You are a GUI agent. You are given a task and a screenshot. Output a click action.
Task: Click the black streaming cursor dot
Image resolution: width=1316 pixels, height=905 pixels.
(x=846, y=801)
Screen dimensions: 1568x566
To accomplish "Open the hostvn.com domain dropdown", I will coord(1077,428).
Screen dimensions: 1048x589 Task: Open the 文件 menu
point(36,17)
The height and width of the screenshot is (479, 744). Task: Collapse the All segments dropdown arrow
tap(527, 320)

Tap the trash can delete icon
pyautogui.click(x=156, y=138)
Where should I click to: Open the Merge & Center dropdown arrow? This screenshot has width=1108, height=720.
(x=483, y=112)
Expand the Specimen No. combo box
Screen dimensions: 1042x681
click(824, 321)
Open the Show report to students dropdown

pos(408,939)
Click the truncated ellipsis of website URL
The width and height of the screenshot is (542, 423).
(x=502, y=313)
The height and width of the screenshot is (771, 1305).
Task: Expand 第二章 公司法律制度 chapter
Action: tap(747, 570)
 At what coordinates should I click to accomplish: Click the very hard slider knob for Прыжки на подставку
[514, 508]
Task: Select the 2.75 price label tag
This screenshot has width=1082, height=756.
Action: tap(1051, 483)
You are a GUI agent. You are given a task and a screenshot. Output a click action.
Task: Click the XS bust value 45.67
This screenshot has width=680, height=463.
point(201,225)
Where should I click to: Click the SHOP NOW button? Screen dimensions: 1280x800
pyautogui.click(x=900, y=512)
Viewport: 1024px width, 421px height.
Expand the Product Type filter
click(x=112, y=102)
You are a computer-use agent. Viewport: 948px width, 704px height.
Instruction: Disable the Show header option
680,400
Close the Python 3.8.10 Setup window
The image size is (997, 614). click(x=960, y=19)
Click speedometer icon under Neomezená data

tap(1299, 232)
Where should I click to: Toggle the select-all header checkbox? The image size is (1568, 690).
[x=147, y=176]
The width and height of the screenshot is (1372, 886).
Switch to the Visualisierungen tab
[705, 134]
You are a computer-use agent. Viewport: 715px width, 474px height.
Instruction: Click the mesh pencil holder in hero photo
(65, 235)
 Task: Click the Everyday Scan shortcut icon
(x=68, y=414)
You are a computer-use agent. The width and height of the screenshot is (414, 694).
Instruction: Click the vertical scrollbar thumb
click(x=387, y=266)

◆ ◆ ◆

Every line above should be output exactly as it stands.

You are a GUI agent. You are given a task and a screenshot. Output a click action.
Task: Click the black streaming cursor dot
Image resolution: width=1316 pixels, height=905 pixels.
(x=846, y=801)
Screen dimensions: 1568x566
To accomplish "Open the hostvn.com domain dropdown", I will coord(1077,428).
Screen dimensions: 1048x589 Task: Open the 文件 menu
point(36,17)
The height and width of the screenshot is (479, 744). Task: Collapse the All segments dropdown arrow
tap(527, 320)

Tap the trash can delete icon
pyautogui.click(x=156, y=138)
Where should I click to: Open the Merge & Center dropdown arrow? This screenshot has width=1108, height=720.
(x=483, y=112)
Expand the Specimen No. combo box
Screen dimensions: 1042x681
click(824, 321)
Open the Show report to students dropdown

pos(408,939)
Click the truncated ellipsis of website URL
The width and height of the screenshot is (542, 423).
(x=502, y=313)
The height and width of the screenshot is (771, 1305).
Task: Expand 第二章 公司法律制度 chapter
Action: tap(747, 570)
 At what coordinates should I click to accomplish: Click the very hard slider knob for Прыжки на подставку
[514, 508]
Task: Select the 2.75 price label tag
This screenshot has width=1082, height=756.
Action: tap(1051, 483)
You are a GUI agent. You are given a task and a screenshot. Output a click action.
Task: Click the XS bust value 45.67
This screenshot has width=680, height=463.
point(201,225)
Where should I click to: Click the SHOP NOW button? Screen dimensions: 1280x800
pyautogui.click(x=900, y=512)
Viewport: 1024px width, 421px height.
Expand the Product Type filter
click(x=112, y=102)
You are a computer-use agent. Viewport: 948px width, 704px height.
Instruction: Disable the Show header option
680,400
Close the Python 3.8.10 Setup window
The image size is (997, 614). click(x=960, y=19)
Click speedometer icon under Neomezená data

tap(1299, 232)
Where should I click to: Toggle the select-all header checkbox? The image size is (1568, 690).
[x=147, y=176]
The width and height of the screenshot is (1372, 886).
Switch to the Visualisierungen tab
[705, 134]
You are a computer-use agent. Viewport: 715px width, 474px height.
Instruction: Click the mesh pencil holder in hero photo
(65, 235)
 Task: Click the Everyday Scan shortcut icon
(x=68, y=414)
You are a computer-use agent. The width and height of the screenshot is (414, 694).
Instruction: Click the vertical scrollbar thumb
click(x=387, y=266)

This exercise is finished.